Noires nuits d’Avignon

Si Amos Gitaï n’a su entourer d’une mise en scène convaincante le talent de Jeanne Moreau, Wajdi Mouawad se révèle un grand poète.

Gilles Costaz  • 17 juillet 2009 abonné·es
Noires nuits d’Avignon

Jeanne Moreau a ouvert le soixante-troisième festival d’Avignon. En smoking blanc, une écharpe bleue moussant autour du cou, elle a gagné le devant de la scène installée dans la carrière Boulbon pour l a Guerre des fils de lumière contre les fils des ténèbres et s’est assise derrière la table qui lui était destinée. Là, elle a joué le rôle de l’historien judéo-latin Flavius Josèphe, disant et lisant (suivant les moments) cette chronique des années 70 après Jésus-Christ.
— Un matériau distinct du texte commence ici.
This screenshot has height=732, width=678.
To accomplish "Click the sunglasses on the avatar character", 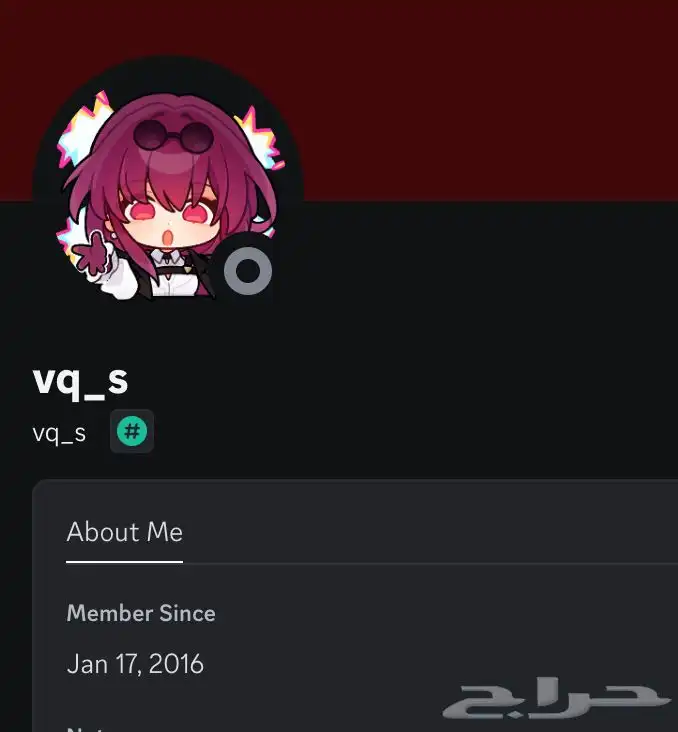I will 174,135.
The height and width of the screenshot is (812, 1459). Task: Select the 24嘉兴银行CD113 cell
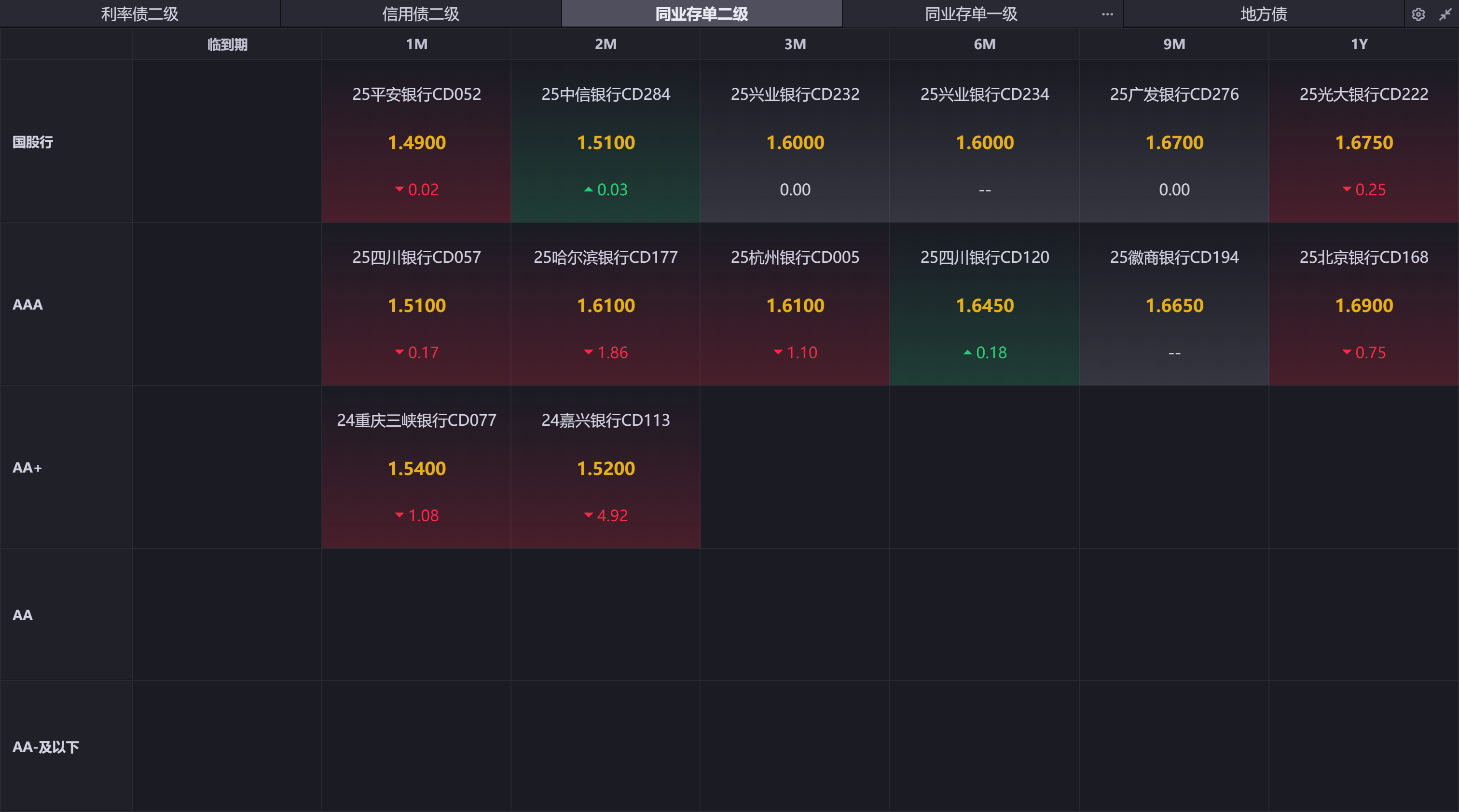pyautogui.click(x=606, y=467)
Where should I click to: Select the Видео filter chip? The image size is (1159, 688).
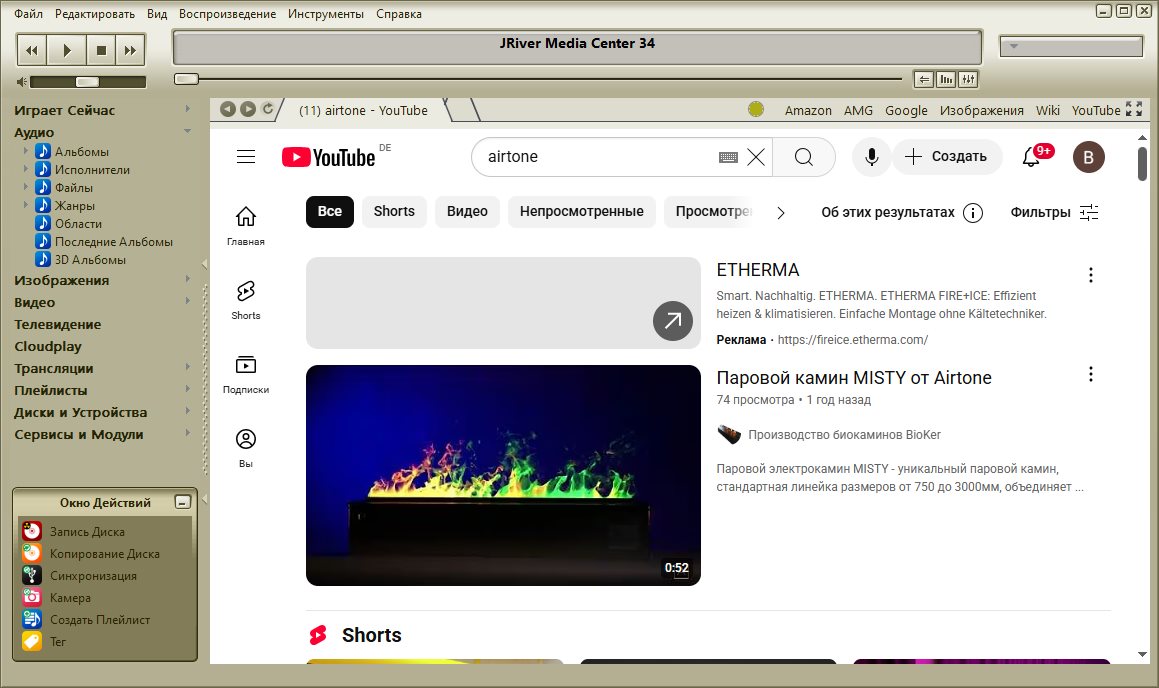pos(467,212)
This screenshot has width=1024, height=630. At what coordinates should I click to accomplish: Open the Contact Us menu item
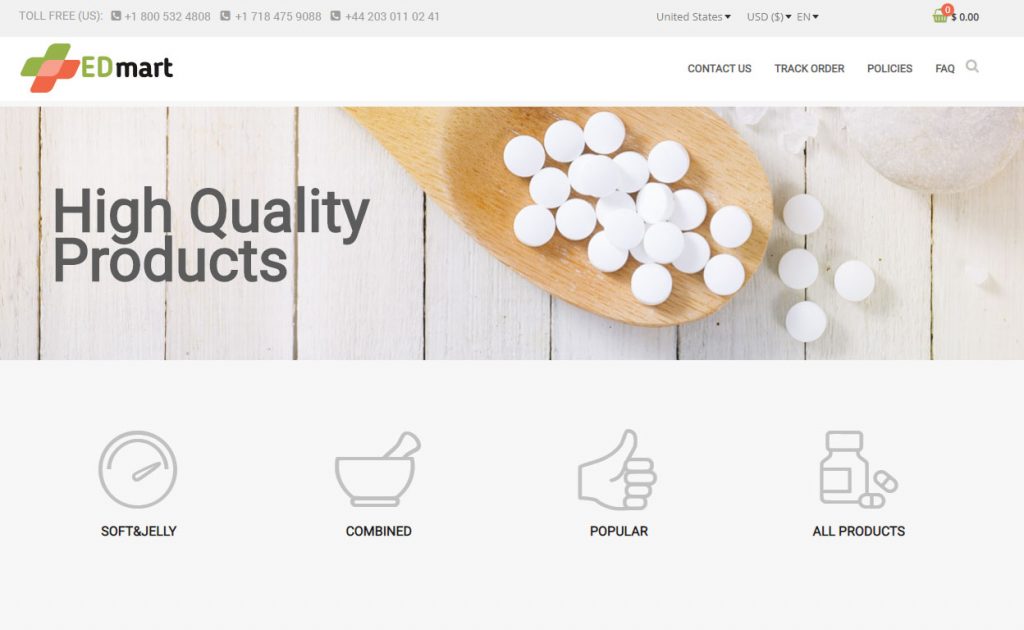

Merveilleuse présence, diction précise de cette voix grave qui semble avoir traversé le temps pour porter le témoignage d’un auteur sur une guerre lointaine, martèlement léger des épisodes injustes et douloureux d’antan à partager avec le triste aujourd’hui. Somptueuse Jeanne Moreau avec qui Avignon se prolonge aussi à travers le temps, depuis les années héroïques avec Jean Vilar jusqu’à la décennie 1990, où elle est venue jouer la Célestine sous la direction d’Antoine Vitez, et à la lecture de Quartet d’Heiner Müller l’an dernier, en compagnie de Sami Frey.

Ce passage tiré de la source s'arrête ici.